Il Sole 24 Ore applaude: "Ha ragione [...]. L'Europa si muova, dunque. E l'Italia stia in prima fila." Eppure il quotidiano di Confindustria si era scagliato contro i limiti imposti da Prestigiacomo alle esplorazioni nella riforma del codice ambientale. Perché questo cambio di linea? Perché a differenza del provvedimento italiano, l'ipotetica moratoria è destinata con ogni probabilità a non avere nessuna conseguenza, e allora tanto vale approfittarne per spolverare improbabili credenziali ambientaliste. "Chi è l'autorità in materia?", ha ribattuto il portavoce della Bp al Financial Times.

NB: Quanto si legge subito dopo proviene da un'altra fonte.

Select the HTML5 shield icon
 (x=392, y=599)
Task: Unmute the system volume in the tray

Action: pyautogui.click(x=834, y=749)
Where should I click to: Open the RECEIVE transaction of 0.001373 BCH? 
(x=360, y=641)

Tanta tracotanza può apparire incredibile a poche settimane dalle lacrime di coccodrillo dell'azienda di fronte all'ira di Obama, ma coglie nel segno: il Mediterraneo è terra di nessuno, e nessuno può imporvi moratorie transnazionali. L'Unione per il Mediterraneo proposta da Sarkozy ha fatto la fine che sappiamo, la "mobilitazione delle diplomazie del vecchio continente" invocata da Prestigiacomo sembra incarnare il concetto stesso di macchinosità, e in ogni caso data la quantità di parti in causa trovare un giudice che mandi tutto all'aria come nel caso della moratoria statunitense non dovrebbe essere difficile.

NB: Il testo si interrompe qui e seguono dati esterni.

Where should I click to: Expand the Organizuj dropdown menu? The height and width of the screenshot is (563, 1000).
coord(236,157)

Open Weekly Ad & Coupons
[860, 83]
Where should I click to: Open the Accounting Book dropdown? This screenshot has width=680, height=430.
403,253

Petrolieri e "posti di lavoro" possono stare tranquilli quindi, almeno per ora. L'unica via praticabile per bloccare gli inquietanti pozzi sembra essere il caro vecchio mercanteggiamento sottobanco. Del resto, secondo Il Manifesto l'autorizzazione di Tripoli alla British Petroleum sarebbe una delle contropartite per la liberazione dell'attentatore di Lockerbie da parte della Gran Bretagna. E quanto a baratti con Gheddafi, l'Italia è "in prima fila" da anni.